▼
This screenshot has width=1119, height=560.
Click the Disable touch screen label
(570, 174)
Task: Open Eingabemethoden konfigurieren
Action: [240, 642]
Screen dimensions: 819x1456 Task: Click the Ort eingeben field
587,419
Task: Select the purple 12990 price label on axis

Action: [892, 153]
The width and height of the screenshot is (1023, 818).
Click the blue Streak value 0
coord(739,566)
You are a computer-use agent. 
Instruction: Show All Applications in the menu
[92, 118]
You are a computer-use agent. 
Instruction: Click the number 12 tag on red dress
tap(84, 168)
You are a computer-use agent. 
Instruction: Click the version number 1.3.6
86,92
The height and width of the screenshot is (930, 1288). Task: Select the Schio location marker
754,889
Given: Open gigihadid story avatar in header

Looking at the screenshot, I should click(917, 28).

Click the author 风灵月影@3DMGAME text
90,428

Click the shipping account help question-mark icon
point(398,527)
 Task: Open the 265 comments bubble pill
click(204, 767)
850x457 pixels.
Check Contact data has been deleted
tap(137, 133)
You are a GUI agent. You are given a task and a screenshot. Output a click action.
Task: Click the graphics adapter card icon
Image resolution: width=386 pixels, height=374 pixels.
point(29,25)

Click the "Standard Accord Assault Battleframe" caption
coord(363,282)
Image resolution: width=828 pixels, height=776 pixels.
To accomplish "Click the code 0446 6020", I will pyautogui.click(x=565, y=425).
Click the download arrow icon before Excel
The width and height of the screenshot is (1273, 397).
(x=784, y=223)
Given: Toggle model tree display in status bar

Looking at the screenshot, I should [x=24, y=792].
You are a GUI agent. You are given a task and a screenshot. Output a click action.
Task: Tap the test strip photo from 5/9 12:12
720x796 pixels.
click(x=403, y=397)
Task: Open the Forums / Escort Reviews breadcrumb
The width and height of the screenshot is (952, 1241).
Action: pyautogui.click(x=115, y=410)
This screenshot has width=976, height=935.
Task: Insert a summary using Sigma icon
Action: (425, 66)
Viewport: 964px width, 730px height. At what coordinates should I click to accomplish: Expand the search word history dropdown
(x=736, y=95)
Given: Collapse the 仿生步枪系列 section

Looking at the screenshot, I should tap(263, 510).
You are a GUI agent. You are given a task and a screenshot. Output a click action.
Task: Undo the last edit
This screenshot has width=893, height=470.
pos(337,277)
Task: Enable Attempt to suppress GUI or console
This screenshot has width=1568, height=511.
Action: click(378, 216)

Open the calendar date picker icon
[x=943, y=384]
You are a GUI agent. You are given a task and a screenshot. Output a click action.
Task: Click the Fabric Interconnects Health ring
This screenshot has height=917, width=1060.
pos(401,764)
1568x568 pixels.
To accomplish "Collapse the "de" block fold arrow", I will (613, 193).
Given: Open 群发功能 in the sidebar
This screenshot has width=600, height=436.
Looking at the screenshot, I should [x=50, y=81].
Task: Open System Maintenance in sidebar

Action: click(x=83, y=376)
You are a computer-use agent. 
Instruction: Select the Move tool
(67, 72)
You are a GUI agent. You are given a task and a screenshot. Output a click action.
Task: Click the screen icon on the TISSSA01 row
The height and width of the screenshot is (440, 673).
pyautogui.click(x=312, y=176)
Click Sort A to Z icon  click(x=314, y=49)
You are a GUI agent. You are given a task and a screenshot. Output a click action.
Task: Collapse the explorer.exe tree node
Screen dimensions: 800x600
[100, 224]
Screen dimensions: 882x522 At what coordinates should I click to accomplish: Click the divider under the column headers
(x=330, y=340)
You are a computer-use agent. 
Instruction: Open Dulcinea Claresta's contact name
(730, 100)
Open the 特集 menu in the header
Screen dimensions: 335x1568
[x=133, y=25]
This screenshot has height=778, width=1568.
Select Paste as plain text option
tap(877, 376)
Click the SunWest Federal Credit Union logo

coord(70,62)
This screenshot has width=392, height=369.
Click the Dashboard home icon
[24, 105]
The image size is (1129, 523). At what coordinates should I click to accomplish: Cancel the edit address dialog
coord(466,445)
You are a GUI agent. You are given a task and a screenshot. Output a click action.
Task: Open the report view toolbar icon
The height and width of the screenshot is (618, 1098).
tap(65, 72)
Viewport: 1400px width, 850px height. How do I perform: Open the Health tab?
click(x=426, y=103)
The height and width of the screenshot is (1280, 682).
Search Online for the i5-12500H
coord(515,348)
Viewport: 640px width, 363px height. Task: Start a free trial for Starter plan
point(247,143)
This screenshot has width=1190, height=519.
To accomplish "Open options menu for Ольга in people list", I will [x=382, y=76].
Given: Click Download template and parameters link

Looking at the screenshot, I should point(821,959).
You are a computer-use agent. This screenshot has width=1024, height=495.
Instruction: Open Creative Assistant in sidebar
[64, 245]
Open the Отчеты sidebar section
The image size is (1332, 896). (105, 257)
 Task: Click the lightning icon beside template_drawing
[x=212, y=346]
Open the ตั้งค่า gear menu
▲
AIM OF THE TASK
Retype each record above so that every word stays exactly the same.

ANSWER TO THIS TASK
This screenshot has width=1119, height=560.
Click the Disable touch screen label
(570, 174)
Task: Open Eingabemethoden konfigurieren
Action: [240, 642]
Screen dimensions: 819x1456 Task: Click the Ort eingeben field
587,419
Task: Select the purple 12990 price label on axis

Action: [892, 153]
The width and height of the screenshot is (1023, 818).
Click the blue Streak value 0
coord(739,566)
You are a computer-use agent. 
Instruction: Show All Applications in the menu
[92, 118]
You are a computer-use agent. 
Instruction: Click the number 12 tag on red dress
tap(84, 168)
You are a computer-use agent. 
Instruction: Click the version number 1.3.6
86,92
The height and width of the screenshot is (930, 1288). Task: Select the Schio location marker
754,889
Given: Open gigihadid story avatar in header

Looking at the screenshot, I should click(917, 28).

Click the author 风灵月影@3DMGAME text
90,428

Click the shipping account help question-mark icon
point(398,527)
 Task: Open the 265 comments bubble pill
click(204, 767)
850x457 pixels.
Check Contact data has been deleted
tap(137, 133)
You are a GUI agent. You are given a task and a screenshot. Output a click action.
Task: Click the graphics adapter card icon
Image resolution: width=386 pixels, height=374 pixels.
point(29,25)

Click the "Standard Accord Assault Battleframe" caption
coord(363,282)
Image resolution: width=828 pixels, height=776 pixels.
To accomplish "Click the code 0446 6020", I will pyautogui.click(x=565, y=425).
Click the download arrow icon before Excel
The width and height of the screenshot is (1273, 397).
(x=784, y=223)
Given: Toggle model tree display in status bar

Looking at the screenshot, I should [x=24, y=792].
You are a GUI agent. You are given a task and a screenshot. Output a click action.
Task: Tap the test strip photo from 5/9 12:12
720x796 pixels.
click(x=403, y=397)
Task: Open the Forums / Escort Reviews breadcrumb
The width and height of the screenshot is (952, 1241).
Action: pyautogui.click(x=115, y=410)
This screenshot has width=976, height=935.
Task: Insert a summary using Sigma icon
Action: (425, 66)
Viewport: 964px width, 730px height. At what coordinates should I click to accomplish: Expand the search word history dropdown
(x=736, y=95)
Given: Collapse the 仿生步枪系列 section

Looking at the screenshot, I should tap(263, 510).
You are a GUI agent. You are given a task and a screenshot. Output a click action.
Task: Undo the last edit
This screenshot has width=893, height=470.
pos(337,277)
Task: Enable Attempt to suppress GUI or console
This screenshot has width=1568, height=511.
Action: click(378, 216)

Open the calendar date picker icon
[x=943, y=384]
You are a GUI agent. You are given a task and a screenshot. Output a click action.
Task: Click the Fabric Interconnects Health ring
This screenshot has height=917, width=1060.
pos(401,764)
1568x568 pixels.
To accomplish "Collapse the "de" block fold arrow", I will (613, 193).
Given: Open 群发功能 in the sidebar
This screenshot has width=600, height=436.
Looking at the screenshot, I should [x=50, y=81].
Task: Open System Maintenance in sidebar

Action: click(x=83, y=376)
You are a computer-use agent. 
Instruction: Select the Move tool
(67, 72)
You are a GUI agent. You are given a task and a screenshot. Output a click action.
Task: Click the screen icon on the TISSSA01 row
The height and width of the screenshot is (440, 673).
pyautogui.click(x=312, y=176)
Click Sort A to Z icon  click(x=314, y=49)
You are a GUI agent. You are given a task and a screenshot. Output a click action.
Task: Collapse the explorer.exe tree node
Screen dimensions: 800x600
[100, 224]
Screen dimensions: 882x522 At what coordinates should I click to accomplish: Click the divider under the column headers
(x=330, y=340)
You are a computer-use agent. 
Instruction: Open Dulcinea Claresta's contact name
(730, 100)
Open the 特集 menu in the header
Screen dimensions: 335x1568
[x=133, y=25]
This screenshot has height=778, width=1568.
Select Paste as plain text option
tap(877, 376)
Click the SunWest Federal Credit Union logo

coord(70,62)
This screenshot has width=392, height=369.
Click the Dashboard home icon
[24, 105]
The image size is (1129, 523). At what coordinates should I click to accomplish: Cancel the edit address dialog
coord(466,445)
You are a GUI agent. You are given a task and a screenshot. Output a click action.
Task: Open the report view toolbar icon
The height and width of the screenshot is (618, 1098).
tap(65, 72)
Viewport: 1400px width, 850px height. How do I perform: Open the Health tab?
click(x=426, y=103)
The height and width of the screenshot is (1280, 682).
Search Online for the i5-12500H
coord(515,348)
Viewport: 640px width, 363px height. Task: Start a free trial for Starter plan
point(247,143)
This screenshot has width=1190, height=519.
To accomplish "Open options menu for Ольга in people list", I will [x=382, y=76].
Given: Click Download template and parameters link

Looking at the screenshot, I should point(821,959).
You are a computer-use agent. This screenshot has width=1024, height=495.
Instruction: Open Creative Assistant in sidebar
[64, 245]
Open the Отчеты sidebar section
The image size is (1332, 896). (105, 257)
 Task: Click the lightning icon beside template_drawing
[x=212, y=346]
Open the ตั้งค่า gear menu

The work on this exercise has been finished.